#### Short task 1:
Reproduce the entries below word for word, everything from the first entry down to the line that contains "Click the Create".

#### Passage to read:
(begin)

BRIEF DESCRIPTION OF THE DRAWINGS
[0012] The above and other features and advantages of the present
disclosure will become more apparent to those of ordinary skill in
the art by describing in detail example embodiments thereof with
reference to the attached drawings in which:
[0013] FIGS. 1A and 1B are scanning electron microscope (SEM)
images of graphene/metal nanocomposite powder according to one
embodiment;
[0014] FIG. 2 is a SEM image of graphene/metal nanocomposite powder
according to one comparative example;
[0015] FIGS. 3A and 3B are SEM images of fractures of bulk
materials manufactured according to one embodiment and one
comparative example, respectively;
[0016] FIG. 4 is a flowchart illustrating a method of manufacturing
graphene/metal nanocomposite powder according to one
embodiment;
[0017] FIG. 5 is a flowchart illustrating a method of manufacturing
graphene/metal nanocomposite powder according to another
embodiment;
[0018] FIG. 6 is a transmission electron microscope (TEM) image of
graphene/copper (Cu) nanocomposite powder according to one
embodiment;
[0019] FIG. 7 is an SEM image of graphene/nickel (Ni) nanocomposite
powder according to one embodiment;
[0020] FIG. 8 is an SEM image of graphene/Cu nanocomposite powder
according to one embodiment;
[0021] FIG. 9 is a graph showing measurement results of
stress-strain characteristics of graphene/Cu nanocomposite powder
according to one embodiment; and
[0022] FIG. 10 is a graph showing measurement results of
stress-strain characteristics of graphene/Cu nanocomposite powder
according to one embodiment.

(end)

Section of a data file:
(begin)

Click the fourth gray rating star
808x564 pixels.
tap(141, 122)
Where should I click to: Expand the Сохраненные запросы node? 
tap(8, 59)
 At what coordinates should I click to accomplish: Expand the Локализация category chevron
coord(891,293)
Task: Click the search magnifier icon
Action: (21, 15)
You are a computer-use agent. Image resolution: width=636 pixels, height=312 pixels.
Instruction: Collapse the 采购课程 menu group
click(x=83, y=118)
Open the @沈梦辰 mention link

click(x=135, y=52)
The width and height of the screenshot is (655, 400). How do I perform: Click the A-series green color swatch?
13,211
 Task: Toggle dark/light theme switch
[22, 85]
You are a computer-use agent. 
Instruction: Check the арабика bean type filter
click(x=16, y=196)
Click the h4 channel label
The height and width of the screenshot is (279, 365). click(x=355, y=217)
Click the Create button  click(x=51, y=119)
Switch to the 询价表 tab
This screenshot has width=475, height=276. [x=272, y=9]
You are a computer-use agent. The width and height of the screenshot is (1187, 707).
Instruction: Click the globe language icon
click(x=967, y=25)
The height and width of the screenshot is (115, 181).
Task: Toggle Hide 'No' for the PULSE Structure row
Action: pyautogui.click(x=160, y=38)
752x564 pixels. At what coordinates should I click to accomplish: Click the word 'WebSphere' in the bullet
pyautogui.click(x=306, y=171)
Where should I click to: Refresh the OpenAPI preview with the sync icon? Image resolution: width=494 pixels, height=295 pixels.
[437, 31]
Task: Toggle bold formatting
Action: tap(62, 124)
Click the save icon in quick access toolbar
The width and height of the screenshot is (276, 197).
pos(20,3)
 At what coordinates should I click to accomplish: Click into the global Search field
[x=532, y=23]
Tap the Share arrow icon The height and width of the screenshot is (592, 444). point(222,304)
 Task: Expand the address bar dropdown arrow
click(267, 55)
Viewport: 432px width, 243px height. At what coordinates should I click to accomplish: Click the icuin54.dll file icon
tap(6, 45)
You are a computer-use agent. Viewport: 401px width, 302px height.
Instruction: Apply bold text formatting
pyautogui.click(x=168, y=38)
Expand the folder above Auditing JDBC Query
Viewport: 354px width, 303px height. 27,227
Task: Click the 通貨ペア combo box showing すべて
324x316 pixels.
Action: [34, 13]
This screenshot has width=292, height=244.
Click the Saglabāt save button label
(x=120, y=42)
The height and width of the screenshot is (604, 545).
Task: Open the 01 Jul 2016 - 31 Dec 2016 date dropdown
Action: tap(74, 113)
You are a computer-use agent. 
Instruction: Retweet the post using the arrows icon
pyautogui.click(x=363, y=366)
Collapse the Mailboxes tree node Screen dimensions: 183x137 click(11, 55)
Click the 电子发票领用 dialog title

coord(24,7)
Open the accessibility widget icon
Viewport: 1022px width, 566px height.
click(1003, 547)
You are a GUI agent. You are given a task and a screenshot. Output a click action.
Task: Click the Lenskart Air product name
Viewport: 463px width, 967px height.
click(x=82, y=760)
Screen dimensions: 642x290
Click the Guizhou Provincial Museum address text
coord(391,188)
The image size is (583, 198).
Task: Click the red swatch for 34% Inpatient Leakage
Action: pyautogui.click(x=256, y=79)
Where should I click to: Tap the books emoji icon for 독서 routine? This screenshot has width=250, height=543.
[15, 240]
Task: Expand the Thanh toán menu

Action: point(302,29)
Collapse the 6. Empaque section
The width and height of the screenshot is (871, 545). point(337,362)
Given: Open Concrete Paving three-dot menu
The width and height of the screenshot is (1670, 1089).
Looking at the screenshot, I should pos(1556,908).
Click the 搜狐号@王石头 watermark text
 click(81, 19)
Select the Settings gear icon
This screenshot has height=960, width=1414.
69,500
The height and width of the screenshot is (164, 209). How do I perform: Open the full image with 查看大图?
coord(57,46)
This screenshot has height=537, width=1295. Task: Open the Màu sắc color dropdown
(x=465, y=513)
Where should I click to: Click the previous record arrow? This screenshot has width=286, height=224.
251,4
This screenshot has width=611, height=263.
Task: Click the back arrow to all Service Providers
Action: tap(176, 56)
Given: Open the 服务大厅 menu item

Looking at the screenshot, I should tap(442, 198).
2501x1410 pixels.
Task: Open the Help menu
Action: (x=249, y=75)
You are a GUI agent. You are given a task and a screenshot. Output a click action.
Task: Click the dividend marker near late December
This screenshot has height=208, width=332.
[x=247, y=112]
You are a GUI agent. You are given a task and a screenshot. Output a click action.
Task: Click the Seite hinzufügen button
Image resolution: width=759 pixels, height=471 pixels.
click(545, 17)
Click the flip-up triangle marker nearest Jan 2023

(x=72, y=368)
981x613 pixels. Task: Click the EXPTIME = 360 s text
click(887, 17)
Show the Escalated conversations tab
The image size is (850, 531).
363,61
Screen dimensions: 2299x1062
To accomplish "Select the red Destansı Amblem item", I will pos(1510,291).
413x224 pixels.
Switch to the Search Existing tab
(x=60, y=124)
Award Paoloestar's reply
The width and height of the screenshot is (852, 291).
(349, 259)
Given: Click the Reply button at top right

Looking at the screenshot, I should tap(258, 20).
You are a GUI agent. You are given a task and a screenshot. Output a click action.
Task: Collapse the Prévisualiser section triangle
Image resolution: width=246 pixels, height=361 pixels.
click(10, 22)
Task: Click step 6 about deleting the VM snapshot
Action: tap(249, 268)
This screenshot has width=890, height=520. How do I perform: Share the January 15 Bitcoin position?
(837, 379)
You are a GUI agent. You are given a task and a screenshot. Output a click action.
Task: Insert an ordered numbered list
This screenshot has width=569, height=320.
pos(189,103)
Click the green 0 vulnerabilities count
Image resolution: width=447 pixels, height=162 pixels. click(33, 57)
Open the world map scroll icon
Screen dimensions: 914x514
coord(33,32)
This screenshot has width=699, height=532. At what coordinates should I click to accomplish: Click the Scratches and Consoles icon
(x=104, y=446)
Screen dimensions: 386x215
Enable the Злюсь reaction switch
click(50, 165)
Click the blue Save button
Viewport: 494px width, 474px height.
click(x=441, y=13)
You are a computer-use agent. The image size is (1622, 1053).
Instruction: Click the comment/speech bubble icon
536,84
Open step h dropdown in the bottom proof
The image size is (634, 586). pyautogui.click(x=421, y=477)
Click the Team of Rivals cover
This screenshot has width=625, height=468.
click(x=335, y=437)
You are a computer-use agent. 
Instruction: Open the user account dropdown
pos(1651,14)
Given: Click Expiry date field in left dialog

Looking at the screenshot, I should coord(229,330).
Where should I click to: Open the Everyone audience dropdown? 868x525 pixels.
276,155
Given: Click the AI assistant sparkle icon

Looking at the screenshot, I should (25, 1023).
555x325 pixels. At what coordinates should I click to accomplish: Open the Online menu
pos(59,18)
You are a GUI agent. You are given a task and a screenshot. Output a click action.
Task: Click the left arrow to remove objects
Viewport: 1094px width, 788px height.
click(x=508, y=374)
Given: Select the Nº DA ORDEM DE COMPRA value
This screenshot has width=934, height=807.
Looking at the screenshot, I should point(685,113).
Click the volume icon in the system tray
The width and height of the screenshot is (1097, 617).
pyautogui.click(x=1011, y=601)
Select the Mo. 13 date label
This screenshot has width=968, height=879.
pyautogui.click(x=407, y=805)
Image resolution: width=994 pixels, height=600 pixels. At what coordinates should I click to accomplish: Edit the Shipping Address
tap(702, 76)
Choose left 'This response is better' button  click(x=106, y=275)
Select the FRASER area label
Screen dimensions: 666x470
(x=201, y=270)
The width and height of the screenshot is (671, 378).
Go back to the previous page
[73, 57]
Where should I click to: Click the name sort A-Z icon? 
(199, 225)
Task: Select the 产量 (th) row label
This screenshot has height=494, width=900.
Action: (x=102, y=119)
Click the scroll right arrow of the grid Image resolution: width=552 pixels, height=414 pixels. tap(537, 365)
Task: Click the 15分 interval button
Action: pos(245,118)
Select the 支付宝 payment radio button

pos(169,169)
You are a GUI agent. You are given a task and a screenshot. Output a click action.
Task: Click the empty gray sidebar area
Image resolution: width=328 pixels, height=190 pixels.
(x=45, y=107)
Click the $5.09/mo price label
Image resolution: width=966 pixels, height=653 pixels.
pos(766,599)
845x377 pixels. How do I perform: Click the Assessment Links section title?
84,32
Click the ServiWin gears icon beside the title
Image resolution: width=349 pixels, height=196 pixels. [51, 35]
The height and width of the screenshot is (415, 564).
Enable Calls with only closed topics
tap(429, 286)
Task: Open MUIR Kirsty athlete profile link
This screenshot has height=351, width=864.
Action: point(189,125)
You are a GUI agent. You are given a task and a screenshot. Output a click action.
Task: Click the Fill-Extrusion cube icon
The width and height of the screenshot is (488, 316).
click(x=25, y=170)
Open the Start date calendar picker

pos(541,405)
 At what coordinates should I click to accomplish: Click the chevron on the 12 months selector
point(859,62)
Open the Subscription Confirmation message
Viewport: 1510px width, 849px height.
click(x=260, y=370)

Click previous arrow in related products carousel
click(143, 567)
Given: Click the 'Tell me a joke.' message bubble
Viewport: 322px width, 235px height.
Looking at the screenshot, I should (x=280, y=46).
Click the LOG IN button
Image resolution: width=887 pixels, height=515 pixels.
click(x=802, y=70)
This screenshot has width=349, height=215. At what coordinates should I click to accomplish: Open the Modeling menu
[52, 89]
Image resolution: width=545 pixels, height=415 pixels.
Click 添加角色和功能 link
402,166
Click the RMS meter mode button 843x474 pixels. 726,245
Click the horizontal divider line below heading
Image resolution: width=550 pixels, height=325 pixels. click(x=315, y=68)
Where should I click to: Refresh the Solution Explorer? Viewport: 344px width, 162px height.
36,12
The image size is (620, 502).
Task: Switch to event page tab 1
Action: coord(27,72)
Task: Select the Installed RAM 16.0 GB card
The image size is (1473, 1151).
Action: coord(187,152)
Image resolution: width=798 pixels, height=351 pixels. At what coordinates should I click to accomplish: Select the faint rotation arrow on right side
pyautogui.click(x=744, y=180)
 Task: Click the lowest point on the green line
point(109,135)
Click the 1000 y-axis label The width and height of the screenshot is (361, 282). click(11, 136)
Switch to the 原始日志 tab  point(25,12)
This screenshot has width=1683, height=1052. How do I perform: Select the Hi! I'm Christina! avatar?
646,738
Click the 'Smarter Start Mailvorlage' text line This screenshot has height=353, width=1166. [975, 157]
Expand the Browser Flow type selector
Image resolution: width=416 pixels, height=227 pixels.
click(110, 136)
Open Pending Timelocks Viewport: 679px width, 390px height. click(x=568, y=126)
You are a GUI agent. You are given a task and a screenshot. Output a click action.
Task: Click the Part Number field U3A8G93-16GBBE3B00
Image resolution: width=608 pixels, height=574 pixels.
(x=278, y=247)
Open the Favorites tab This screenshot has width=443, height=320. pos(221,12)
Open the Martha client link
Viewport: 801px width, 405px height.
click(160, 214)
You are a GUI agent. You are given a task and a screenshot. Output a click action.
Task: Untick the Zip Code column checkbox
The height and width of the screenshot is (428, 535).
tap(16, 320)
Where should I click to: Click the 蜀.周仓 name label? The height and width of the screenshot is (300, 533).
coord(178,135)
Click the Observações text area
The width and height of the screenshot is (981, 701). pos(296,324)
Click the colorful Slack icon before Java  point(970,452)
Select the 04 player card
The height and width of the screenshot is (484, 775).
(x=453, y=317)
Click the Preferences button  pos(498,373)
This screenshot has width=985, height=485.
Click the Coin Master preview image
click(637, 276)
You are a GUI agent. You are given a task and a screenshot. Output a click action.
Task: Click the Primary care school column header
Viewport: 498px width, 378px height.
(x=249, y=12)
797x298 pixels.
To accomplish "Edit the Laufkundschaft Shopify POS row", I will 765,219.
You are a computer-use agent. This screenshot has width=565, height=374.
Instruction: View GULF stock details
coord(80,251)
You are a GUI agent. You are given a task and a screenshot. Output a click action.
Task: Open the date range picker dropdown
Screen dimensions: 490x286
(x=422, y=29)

(end)

#### Short task 2:
Summarize the drawing descriptions above in two sentences.

#### Written answer 1:
Click the fourth gray rating star
808x564 pixels.
tap(141, 122)
Where should I click to: Expand the Сохраненные запросы node? 
tap(8, 59)
 At what coordinates should I click to accomplish: Expand the Локализация category chevron
coord(891,293)
Task: Click the search magnifier icon
Action: (21, 15)
You are a computer-use agent. Image resolution: width=636 pixels, height=312 pixels.
Instruction: Collapse the 采购课程 menu group
click(x=83, y=118)
Open the @沈梦辰 mention link

click(x=135, y=52)
The width and height of the screenshot is (655, 400). How do I perform: Click the A-series green color swatch?
13,211
 Task: Toggle dark/light theme switch
[22, 85]
You are a computer-use agent. 
Instruction: Check the арабика bean type filter
click(x=16, y=196)
Click the h4 channel label
The height and width of the screenshot is (279, 365). click(x=355, y=217)
Click the Create button  click(x=51, y=119)

#### Written answer 2:
The drawings include SEM images of graphene/metal nanocomposite powder from one embodiment and from a comparative example, SEM images of fractures of bulk materials, a TEM image of graphene/copper powder, and SEM images of graphene/nickel and graphene/Cu powders. They also include two flowcharts illustrating methods of manufacturing graphene/metal nanocomposite powder and two graphs showing measured stress-strain characteristics of graphene/Cu nanocomposite powder.